A Palermo piove sulla Vucciria e sui banchi del mercato i tendoni si aprono per ripararsi dalla “Malacqua” (e come non pensare alla Malacqua napoletana di Nicola Pugliese?). A Catania Mastro-don Gesualdo “dovrebbe coniugare i like su Facebook con la sua ‘roba’, magari la dovrebbe vendere su Vinted e telefonare a Chiara Ferragni e parlare magari del Marchese di Roccaverdina”. A Napoli, invece, una festa di piazza gigante, cominciata nella provincia di Caserta e finita a Little Italy, a New York: “Una festa di piazza con venditori di tutto, di palloncini, di panzerotti, pizze fritte, nocciole tostate, spighe di grano, roulette volanti, banchi per le tre carte, fotografi volanti ostricari, fichi d’india con la prova, meloni e mellonari angurie. cantalupi, dolci, graffe, zucchero filato, palle di riso, crocchè”. E a Bologna, dove il “tempo delle osterie sembra finito. Lucio Dalla se ne è andato e Guccini si è ritirato a Pavana”. La musica – antica e moderna, in dialetto o straniera – è la colonna sonora che s’ascolta, dappertutto e ininterrottamente, nelle città sfregiate dalla nuova peste. Pure a Bagnara Calabra, dove nacque “la voce delle voci”, il “talento dei talenti”, Mia Martini. Lei però se n’era andata prima, senza aspettare il coronavirus. “Avrebbe cantato una nenia per la sua amata terra natia e le avrebbe fatto da contrappunto Dalida, altra regina di sangue calabrese, anche se era nata in Egitto”.
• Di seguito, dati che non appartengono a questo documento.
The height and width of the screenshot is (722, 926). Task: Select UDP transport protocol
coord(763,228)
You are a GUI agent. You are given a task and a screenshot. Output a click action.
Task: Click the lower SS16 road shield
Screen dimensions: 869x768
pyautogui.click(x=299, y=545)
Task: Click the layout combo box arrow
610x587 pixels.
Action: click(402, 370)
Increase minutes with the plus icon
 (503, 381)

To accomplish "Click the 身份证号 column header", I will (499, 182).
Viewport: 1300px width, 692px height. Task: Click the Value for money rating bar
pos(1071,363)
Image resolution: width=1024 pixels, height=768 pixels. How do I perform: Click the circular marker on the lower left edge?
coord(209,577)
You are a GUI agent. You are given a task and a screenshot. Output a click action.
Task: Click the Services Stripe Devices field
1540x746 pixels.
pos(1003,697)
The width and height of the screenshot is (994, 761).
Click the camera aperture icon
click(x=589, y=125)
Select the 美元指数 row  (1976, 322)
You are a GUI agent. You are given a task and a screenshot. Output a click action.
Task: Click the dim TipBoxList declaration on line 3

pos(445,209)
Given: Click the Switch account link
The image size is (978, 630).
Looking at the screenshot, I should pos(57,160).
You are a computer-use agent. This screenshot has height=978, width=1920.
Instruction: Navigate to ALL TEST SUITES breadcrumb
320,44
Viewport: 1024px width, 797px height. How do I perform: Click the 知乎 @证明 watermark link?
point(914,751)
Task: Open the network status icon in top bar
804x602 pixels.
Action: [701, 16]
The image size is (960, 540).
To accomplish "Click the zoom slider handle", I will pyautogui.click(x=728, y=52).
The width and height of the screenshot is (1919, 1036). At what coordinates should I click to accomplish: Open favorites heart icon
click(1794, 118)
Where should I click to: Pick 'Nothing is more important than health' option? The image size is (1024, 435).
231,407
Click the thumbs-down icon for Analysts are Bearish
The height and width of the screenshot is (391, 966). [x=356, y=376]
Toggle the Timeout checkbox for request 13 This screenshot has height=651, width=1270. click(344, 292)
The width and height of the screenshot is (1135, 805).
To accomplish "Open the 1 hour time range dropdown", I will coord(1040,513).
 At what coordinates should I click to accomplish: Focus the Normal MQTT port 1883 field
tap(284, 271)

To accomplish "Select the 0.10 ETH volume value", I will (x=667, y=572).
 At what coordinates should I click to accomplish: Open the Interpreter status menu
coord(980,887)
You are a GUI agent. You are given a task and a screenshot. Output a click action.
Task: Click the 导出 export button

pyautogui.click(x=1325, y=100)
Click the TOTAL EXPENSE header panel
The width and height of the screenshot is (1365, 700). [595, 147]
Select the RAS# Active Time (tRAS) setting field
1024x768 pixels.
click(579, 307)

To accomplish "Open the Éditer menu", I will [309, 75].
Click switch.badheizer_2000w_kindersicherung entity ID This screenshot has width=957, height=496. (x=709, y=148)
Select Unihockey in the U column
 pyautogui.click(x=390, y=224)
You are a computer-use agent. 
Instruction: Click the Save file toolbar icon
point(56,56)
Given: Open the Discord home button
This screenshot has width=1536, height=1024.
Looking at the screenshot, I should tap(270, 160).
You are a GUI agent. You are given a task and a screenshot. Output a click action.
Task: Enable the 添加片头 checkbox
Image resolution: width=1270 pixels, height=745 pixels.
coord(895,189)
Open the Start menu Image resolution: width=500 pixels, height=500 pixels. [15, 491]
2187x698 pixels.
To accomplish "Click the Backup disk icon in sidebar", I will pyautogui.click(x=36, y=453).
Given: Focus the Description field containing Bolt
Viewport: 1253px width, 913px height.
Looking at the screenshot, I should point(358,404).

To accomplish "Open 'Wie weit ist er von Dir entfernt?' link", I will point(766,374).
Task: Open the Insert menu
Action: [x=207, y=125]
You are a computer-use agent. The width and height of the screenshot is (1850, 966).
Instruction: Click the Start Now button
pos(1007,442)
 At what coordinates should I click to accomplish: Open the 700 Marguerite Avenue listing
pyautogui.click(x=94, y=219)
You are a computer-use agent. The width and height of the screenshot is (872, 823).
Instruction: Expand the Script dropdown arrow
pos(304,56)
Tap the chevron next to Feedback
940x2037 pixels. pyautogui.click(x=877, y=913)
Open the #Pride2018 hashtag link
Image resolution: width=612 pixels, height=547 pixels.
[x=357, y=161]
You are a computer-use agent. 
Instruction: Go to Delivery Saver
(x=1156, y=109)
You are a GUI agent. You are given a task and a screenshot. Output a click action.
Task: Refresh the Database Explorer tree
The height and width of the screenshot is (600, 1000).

La musica, l’opera, il teatro, il cinema, la poesia: nel tempo senza tempo del cimitero di Casarsa, nel dolore senza più lacrime dei morti della pandemia, riposa Pier Paolo Pasolini. Qui, alla fine del suo viaggio, Peppe Lanzetta lo incontra: “Se vengo a Casarsa, ti prego, vienimi incontro. I cimiteri mi fanno tristezza. T’aspetto al bar antistante la piazzetta, mi riconoscerai perché indosso una mascherina e ho una bottiglia d’acqua in mano per colmare la mia sete di verità. La mascherina non è per camuffarmi, ma perché ci hanno inoculato un virus mortale, lo chiamano coronavirus. Pericolosissimo. Quasi come le tue parole per quelli che muovono i fili della giostra. E i giostrai, come tu sai, non si creano scrupoli. Avanti il prossimo, in questo luna park aperto da sempre h 24. Ecco ti vedo, ci sei, sei tu, bello come un Re con una corona. La corona della dignità e del coraggio”.